China may delay full implementation of controversial new cyber security rules, giving companies more time to prepare, two people who attended a meeting on Friday between the country’s internet regulator, businesses and diplomats told Reuters.
The Cyberspace Administration of China (CAC) called the meeting – with around 100 participants, including representatives from global technology firms – to present last-minute changes to implementation rules for China’s new Cyber Security Law which is due to come into effect on June 1.
One of those changes was a new 18-month phase-in period from June, two attendees said, suggesting the law would not be fully implemented until the end of 2018.
The new law aims to meet growing threats such as terrorism and hacking. Chinese officials say the law applies equally to both domestic and foreign companies.
The CAC did not immediately respond to a faxed request seeking comment on what was a closed-door meeting.
Business groups have lobbied Beijing to delay or water down the law mandating strict data surveillance and storage for firms working in China. Concerns are that the law would lead to uncertainties and compliance risks.
In a letter to the CAC earlier this week, seen by Reuters, more than 50 industry bodies covering 11 countries and sectors from financial services to healthcare said there were significant concerns the new law could negatively impact billions of dollars in cross-border trade.

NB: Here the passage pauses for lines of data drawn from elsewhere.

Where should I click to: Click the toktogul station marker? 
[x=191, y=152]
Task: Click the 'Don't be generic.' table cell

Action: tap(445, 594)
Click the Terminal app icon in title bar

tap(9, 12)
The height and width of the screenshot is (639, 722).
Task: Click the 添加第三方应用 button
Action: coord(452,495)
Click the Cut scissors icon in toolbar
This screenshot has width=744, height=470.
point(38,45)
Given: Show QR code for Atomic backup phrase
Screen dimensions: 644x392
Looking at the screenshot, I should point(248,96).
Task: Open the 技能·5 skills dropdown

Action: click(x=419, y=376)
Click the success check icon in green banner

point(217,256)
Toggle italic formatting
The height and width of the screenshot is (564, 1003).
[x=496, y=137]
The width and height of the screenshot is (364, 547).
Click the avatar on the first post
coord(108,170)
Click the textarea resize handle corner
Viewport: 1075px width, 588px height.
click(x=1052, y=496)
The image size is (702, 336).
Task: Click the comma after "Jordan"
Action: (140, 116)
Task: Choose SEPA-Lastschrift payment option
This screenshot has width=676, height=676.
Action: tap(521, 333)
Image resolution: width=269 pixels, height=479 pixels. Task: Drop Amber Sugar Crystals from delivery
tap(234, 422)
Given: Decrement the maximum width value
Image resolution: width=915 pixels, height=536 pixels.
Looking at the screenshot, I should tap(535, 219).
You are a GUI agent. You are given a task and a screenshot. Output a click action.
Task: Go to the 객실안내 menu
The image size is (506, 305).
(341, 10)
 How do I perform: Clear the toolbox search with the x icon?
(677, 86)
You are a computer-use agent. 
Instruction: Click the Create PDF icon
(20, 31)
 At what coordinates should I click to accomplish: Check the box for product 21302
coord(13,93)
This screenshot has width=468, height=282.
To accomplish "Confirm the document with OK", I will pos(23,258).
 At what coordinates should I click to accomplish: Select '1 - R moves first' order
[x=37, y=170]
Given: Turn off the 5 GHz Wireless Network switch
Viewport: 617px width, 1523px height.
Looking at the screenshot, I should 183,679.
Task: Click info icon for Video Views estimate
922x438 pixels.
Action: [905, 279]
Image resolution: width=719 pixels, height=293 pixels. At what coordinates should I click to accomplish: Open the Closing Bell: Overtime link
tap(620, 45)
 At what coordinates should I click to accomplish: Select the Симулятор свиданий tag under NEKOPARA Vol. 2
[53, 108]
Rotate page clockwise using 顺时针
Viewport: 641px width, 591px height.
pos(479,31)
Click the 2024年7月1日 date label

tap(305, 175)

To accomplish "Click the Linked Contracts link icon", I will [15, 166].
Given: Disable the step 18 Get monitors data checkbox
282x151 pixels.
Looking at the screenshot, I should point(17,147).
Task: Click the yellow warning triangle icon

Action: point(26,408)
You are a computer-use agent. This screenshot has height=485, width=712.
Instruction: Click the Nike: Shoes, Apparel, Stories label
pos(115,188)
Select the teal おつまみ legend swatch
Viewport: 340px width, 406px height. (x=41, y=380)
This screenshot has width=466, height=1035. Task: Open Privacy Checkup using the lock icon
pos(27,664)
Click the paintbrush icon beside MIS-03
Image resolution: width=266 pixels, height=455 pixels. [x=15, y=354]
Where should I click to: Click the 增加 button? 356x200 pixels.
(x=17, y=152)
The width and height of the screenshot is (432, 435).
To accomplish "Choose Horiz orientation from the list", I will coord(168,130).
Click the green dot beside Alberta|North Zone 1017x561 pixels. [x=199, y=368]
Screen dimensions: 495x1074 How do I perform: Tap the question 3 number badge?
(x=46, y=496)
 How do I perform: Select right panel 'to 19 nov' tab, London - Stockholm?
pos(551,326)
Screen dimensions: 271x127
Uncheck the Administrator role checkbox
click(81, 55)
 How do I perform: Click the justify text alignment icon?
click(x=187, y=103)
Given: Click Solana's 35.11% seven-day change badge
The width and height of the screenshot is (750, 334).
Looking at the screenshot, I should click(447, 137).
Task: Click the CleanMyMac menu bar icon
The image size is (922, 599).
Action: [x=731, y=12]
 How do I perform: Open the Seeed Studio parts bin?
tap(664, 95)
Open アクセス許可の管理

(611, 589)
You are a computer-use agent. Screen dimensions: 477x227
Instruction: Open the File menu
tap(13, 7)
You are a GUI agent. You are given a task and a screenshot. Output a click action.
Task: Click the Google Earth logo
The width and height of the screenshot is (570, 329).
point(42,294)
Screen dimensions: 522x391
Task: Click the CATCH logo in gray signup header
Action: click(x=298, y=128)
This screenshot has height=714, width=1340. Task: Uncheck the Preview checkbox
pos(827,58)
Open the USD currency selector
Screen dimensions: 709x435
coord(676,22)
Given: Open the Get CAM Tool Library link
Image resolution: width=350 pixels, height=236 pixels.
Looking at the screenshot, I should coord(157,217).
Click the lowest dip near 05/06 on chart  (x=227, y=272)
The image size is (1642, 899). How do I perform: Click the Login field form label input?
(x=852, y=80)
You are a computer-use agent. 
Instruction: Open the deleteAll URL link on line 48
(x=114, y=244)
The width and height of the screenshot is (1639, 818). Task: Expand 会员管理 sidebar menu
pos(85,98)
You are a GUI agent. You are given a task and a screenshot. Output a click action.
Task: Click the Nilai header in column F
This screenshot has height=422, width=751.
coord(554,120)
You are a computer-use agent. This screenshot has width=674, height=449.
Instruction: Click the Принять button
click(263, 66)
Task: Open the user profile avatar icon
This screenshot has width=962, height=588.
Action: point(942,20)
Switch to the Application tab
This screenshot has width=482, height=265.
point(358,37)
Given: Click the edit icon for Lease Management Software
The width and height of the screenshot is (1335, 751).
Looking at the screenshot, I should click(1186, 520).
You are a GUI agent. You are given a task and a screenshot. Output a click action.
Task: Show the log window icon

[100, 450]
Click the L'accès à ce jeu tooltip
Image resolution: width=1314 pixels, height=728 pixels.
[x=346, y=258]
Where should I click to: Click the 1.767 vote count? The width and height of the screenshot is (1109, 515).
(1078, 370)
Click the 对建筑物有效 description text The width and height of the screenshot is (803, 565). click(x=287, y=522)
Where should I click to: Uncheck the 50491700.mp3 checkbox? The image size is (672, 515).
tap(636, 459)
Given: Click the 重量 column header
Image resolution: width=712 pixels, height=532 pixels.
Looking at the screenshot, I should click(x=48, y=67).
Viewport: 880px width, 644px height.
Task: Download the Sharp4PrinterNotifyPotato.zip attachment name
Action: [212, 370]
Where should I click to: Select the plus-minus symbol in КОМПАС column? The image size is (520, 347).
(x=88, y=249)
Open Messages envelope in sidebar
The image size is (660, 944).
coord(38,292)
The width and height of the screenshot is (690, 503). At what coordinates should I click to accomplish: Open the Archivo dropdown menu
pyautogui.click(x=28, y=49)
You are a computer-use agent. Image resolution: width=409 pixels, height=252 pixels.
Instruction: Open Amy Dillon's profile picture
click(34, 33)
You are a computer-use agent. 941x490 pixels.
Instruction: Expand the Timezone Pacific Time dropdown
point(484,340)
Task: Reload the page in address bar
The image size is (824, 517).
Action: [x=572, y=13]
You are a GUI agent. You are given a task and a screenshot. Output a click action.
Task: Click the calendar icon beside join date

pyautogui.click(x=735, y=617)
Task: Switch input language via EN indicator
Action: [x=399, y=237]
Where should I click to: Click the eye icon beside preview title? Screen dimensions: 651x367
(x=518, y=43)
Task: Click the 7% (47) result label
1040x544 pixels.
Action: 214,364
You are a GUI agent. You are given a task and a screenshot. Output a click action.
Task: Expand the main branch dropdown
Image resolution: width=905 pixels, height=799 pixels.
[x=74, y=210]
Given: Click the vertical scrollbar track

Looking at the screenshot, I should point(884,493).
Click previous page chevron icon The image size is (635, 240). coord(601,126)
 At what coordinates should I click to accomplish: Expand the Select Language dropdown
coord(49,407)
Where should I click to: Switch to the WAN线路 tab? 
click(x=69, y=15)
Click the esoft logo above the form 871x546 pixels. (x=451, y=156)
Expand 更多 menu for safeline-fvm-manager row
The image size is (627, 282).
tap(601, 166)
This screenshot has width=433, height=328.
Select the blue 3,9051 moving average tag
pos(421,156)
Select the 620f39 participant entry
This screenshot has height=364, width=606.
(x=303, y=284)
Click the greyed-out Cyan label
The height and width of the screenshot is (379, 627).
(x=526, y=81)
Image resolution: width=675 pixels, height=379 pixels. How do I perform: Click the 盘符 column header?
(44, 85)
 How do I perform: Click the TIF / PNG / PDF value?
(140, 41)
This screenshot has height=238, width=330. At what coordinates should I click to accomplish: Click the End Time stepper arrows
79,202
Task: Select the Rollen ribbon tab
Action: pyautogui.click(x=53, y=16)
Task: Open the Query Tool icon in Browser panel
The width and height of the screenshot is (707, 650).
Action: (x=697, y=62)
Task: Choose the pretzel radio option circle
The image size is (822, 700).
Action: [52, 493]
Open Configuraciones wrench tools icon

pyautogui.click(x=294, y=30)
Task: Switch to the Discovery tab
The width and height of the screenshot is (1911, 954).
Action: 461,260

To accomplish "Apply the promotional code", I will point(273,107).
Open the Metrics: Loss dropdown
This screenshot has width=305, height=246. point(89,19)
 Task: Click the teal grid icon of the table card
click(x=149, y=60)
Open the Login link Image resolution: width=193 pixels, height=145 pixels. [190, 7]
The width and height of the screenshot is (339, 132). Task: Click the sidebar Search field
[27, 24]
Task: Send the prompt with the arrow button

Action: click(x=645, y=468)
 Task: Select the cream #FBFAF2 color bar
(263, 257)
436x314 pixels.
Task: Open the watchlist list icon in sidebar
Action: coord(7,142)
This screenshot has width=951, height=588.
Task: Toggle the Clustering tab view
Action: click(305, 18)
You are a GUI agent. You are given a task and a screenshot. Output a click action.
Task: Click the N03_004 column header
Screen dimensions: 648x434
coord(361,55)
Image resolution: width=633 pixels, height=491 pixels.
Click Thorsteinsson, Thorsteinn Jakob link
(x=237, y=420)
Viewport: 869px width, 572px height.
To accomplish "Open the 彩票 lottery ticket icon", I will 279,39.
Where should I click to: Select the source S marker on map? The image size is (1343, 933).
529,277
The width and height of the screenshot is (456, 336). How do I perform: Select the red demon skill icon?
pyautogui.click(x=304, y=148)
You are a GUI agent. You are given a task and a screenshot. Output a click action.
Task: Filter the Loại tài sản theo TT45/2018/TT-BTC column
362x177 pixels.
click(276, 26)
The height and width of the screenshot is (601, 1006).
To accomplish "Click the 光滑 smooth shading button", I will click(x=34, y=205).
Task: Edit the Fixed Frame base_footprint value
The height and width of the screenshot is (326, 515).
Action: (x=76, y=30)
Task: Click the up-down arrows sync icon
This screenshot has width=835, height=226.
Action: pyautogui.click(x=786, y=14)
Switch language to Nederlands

Some attendees said Chinese officials had made some concessions, but Reuters was unable to ascertain specifics.
“They have made some revisions, and most are positive. But there are still some issues,” said a third person who attended the meeting, which lasted around three hours.
The second attendee said the changes were “modest” and the law was “still plagued by overreach”.
China’s data industry has been governed by loosely defined laws, but no overarching data protection framework. The new law codifies much stricter controls than in Europe and the United States.
On top of internationally common standards, such as requiring user consent before moving data beyond country borders, China’s new cyber law also mandates companies store all data within China and pass security reviews.
This fits China’s ethos of “cyber sovereignty” – the idea that states should be permitted to govern and monitor their own cyberspace, controlling incoming and outgoing data flows.
The meeting, arranged in recent days, was led by Zhao Zeliang, the director general of the CAC’s cybersecurity bureau, and included people from companies, business groups and diplomats, including some from the United States.
Last week, Beijing and Washington touted the first results of 100 days of trade talks that began in April after a summit between Presidents Donald Trump and Xi Jinping, which included openings for U.S. financial firms and beef.
Some U.S. critics complained the results were mostly low hanging fruit that ignored structural issues in bilateral trade and Chinese industrial policies targeting advanced industries, such as semiconductors and internet services.
U.S. business had been concerned that there was little political pressure from Washington on Beijing to make changes to the cyber law.
The European Union Chamber of Commerce in China wrote to the CAC last week saying the new rules were “fraught with weaknesses.” In early May, a group of U.S. senators sent a letter to the Trump administration urging it to press China on restrictions on U.S. cloud service providers.
Michael Clauss, German Ambassador to China, told Reuters on Friday the “law in its current form and without clear implementation guidelines narrowing its scope will most likely obstruct cooperation” in the market.
“Indiscriminately requiring businesses to hand over source codes has caused widespread alarm among European companies that business secrets and customer data might no longer be safe,” he said.